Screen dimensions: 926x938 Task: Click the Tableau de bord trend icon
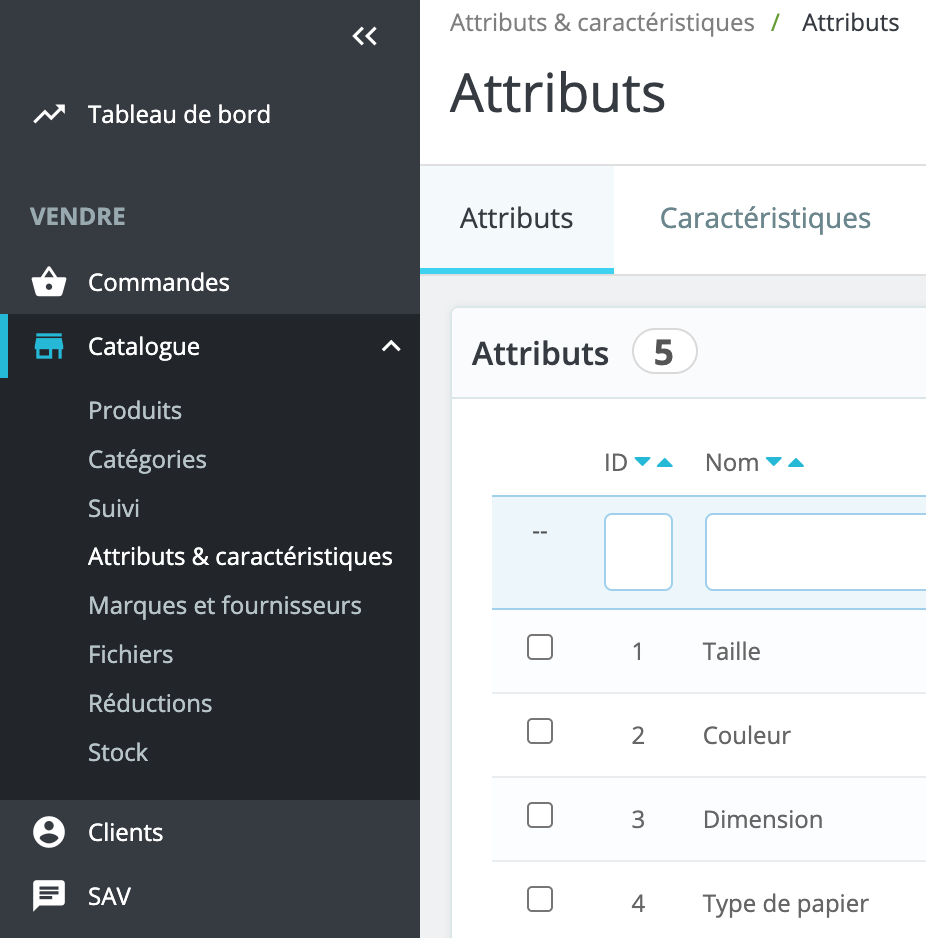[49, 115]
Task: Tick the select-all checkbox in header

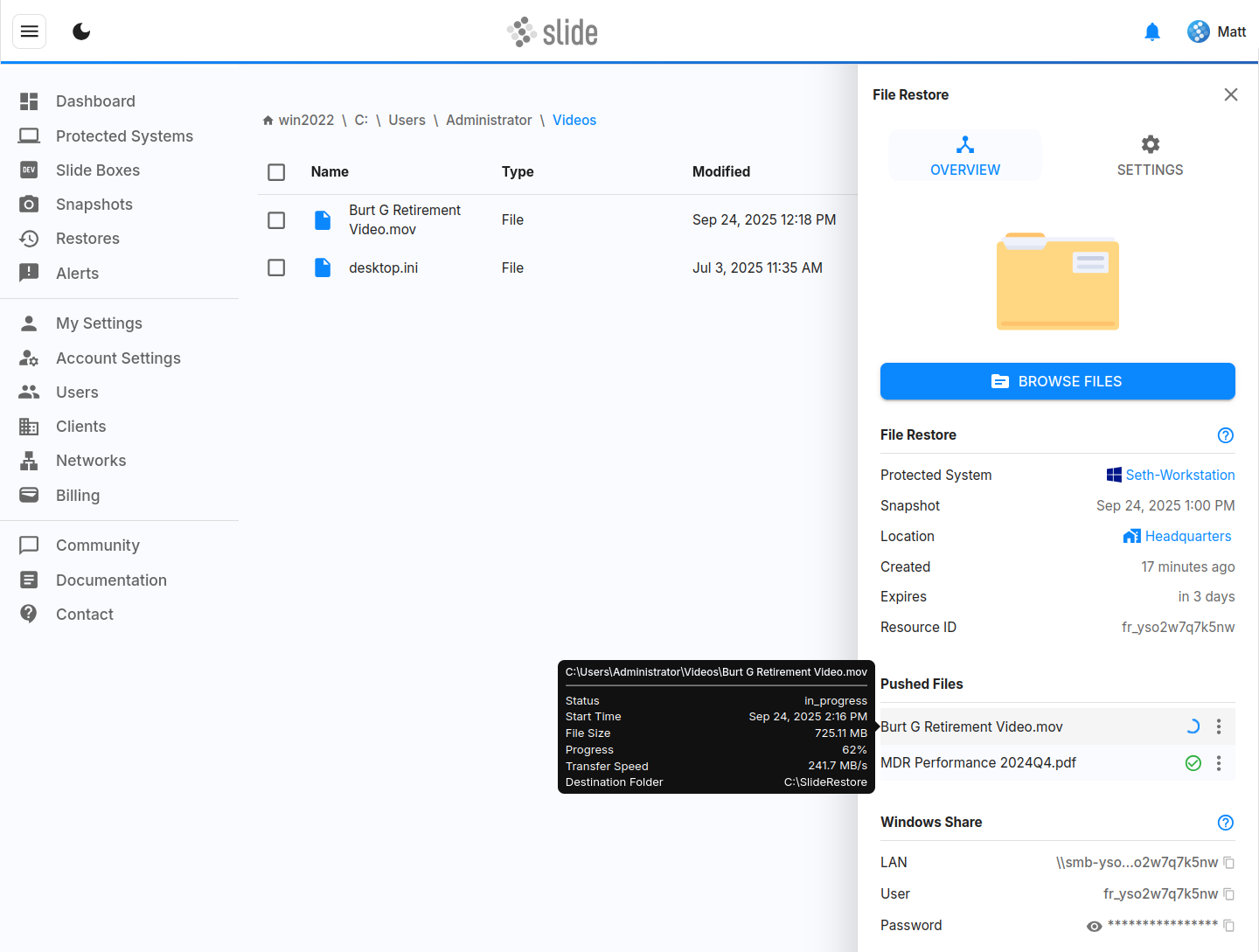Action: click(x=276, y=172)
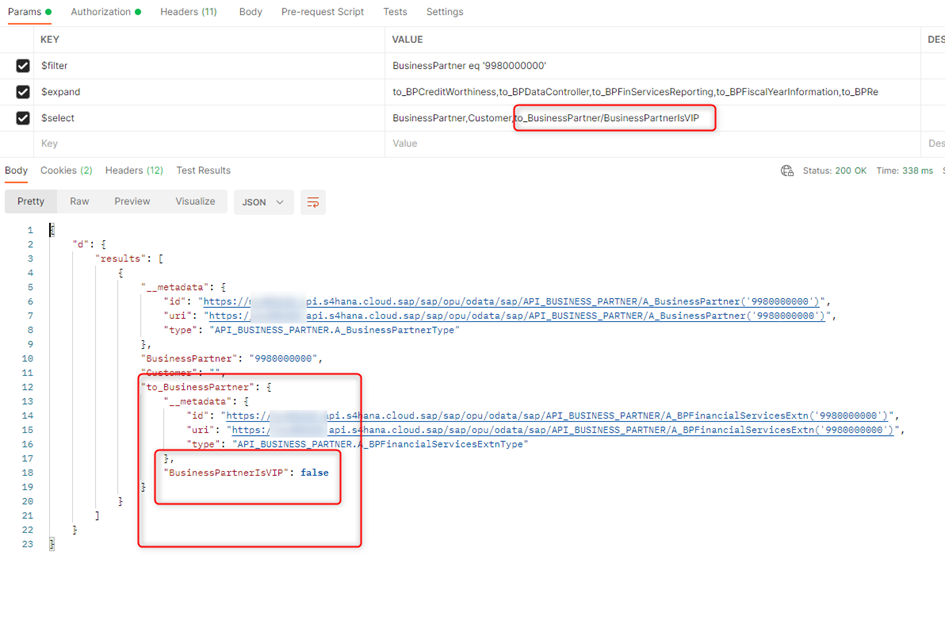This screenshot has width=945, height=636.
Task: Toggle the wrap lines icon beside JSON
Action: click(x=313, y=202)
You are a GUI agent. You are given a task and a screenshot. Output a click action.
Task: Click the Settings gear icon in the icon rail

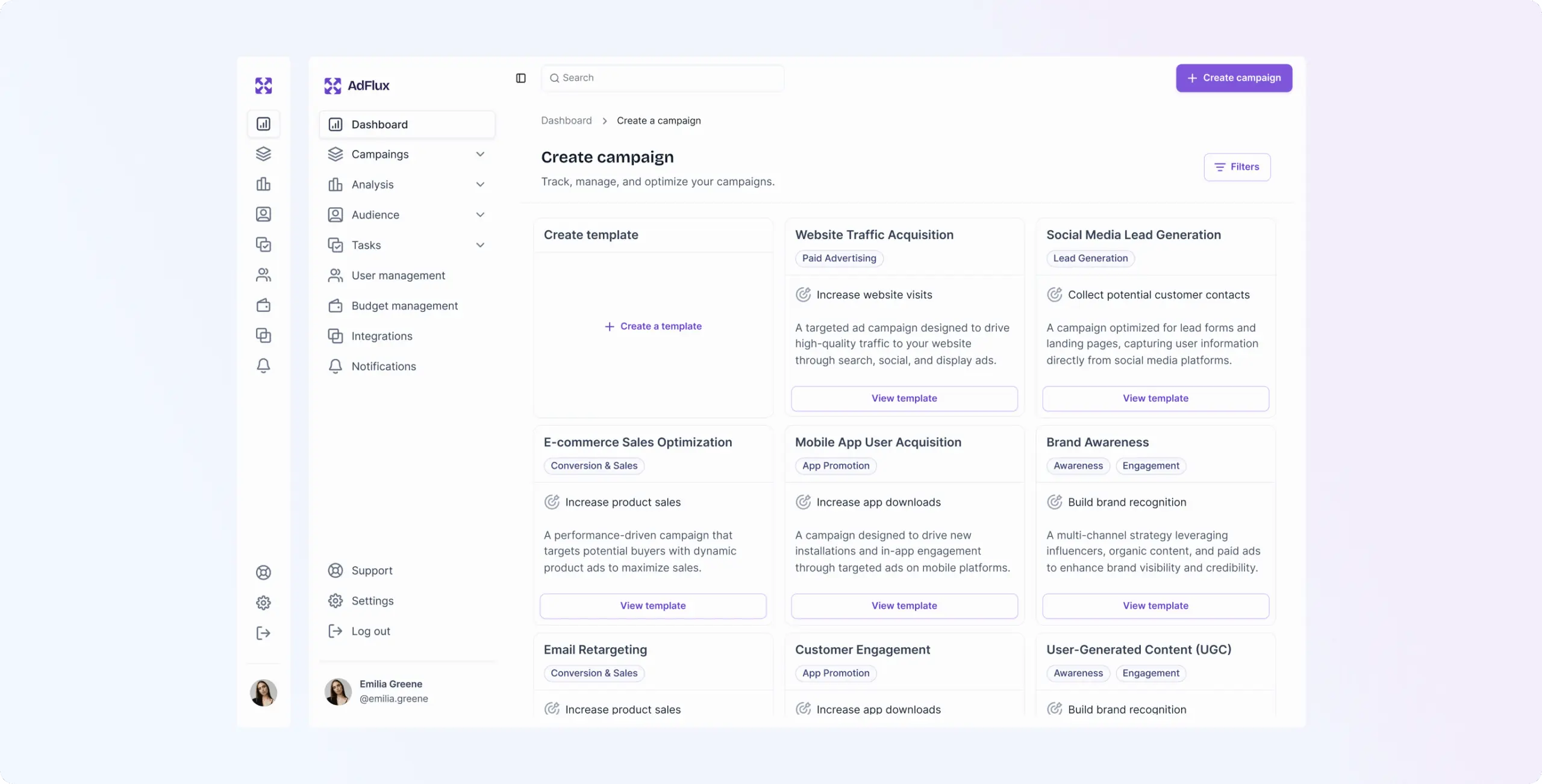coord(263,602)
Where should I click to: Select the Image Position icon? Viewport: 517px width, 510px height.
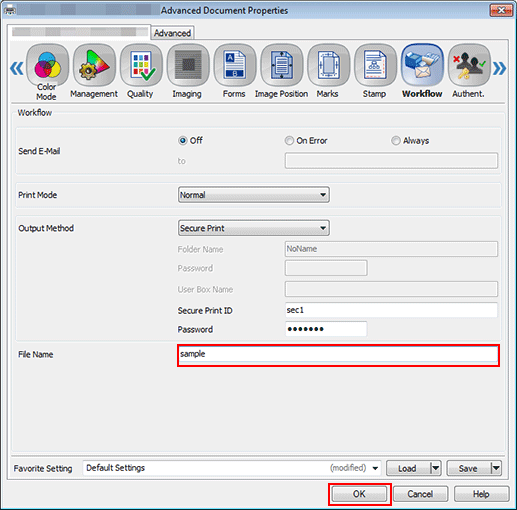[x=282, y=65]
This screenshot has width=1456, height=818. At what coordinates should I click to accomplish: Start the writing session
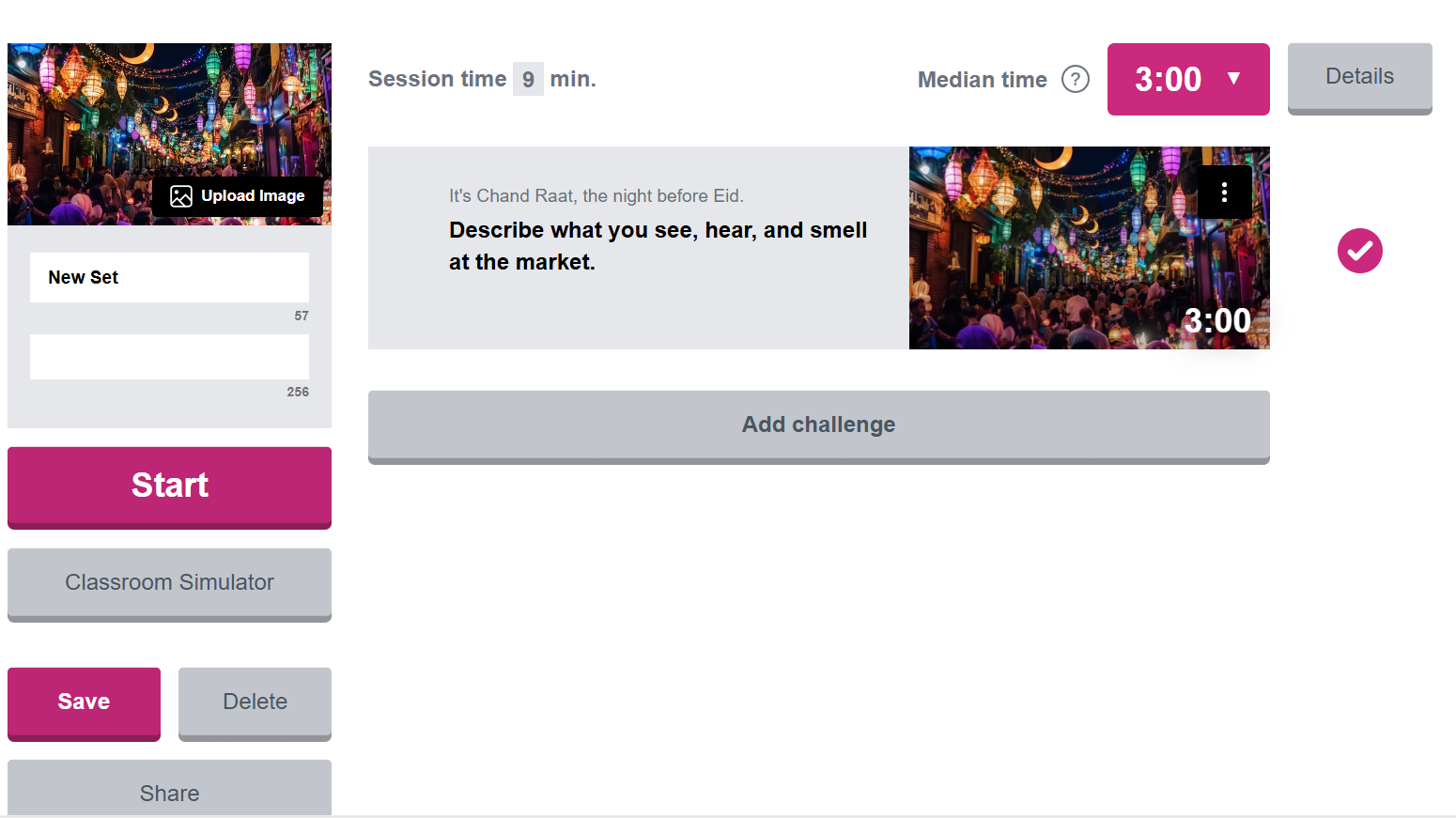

========================================

- **JOB**: Convert every line of text in the data above into a JSON list of strings, one string per line, with blank lines and the pictures left out.

- **SOLUTION FOR THIS TASK**:
[
  "Screen dimensions: 926x938 Task: Click the Tableau de bord trend icon",
  "[49, 115]",
  "Task: Tick the select-all checkbox in header",
  "Action: click(x=276, y=172)",
  "This screenshot has width=945, height=636.",
  "Task: Toggle the wrap lines icon beside JSON",
  "Action: click(x=313, y=202)",
  "You are a GUI agent. You are given a task and a screenshot. Output a click action.",
  "Task: Click the Settings gear icon in the icon rail",
  "coord(263,602)",
  "Where should I click to: Select the Image Position icon? Viewport: 517px width, 510px height.",
  "[x=282, y=65]",
  "This screenshot has width=1456, height=818. At what coordinates should I click to accomplish: Start the writing session"
]